For instance, with BlueSkyLocal.com, my co-founder and I ran out of money at the end of the summer after we had just graduated. We had a product, but had only just begun to make sales. We decided to move down the Laurel, MD and scraped together what we could for another few months while sales increased very slowly and helped to cover the rent.
At end of the BlueSkyLocal venture, I moved back in with family, and even though the market was telling me to evolve the product into an email marketing tool, I was too stubborn and burnt out to listen.
I was tired of selling door-to-door and was beginning to realize that I would transition out of BSL and start a new company, but this time I would start with a strong philosophical base. The mistake is that I could have done both by pivoting the business. Being highly adaptable to market requests is an important lesson.
At times like those described above, the company bank accounts came close to zero on a few occasions and it was a choice between giving up and defaulting on debt and rent. Or going out and doing whatever it took find clients for whom our product or service could add value–networking, friends, family, emails, blogging, phone calls. All of it, making it work.
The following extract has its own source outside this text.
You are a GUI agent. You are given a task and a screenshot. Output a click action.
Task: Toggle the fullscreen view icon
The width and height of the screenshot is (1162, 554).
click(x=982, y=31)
Are you willing to do what’s required to stay alive and form a survival footing when you’re stranded in the woods?


You’ve got to be careful that you don’t compromise your ethics if you’re too hungry. The starving man can be dangerous to himself and others around him, as he cuts corners and does whatever in a desperate frenzy to eat.
Absolutely. Maintaining ethics is paramount, even when in a desperate situation. Hunger, the feeling, if correctly utilized will lead to absolute laser like focus until the feeling is satisfied.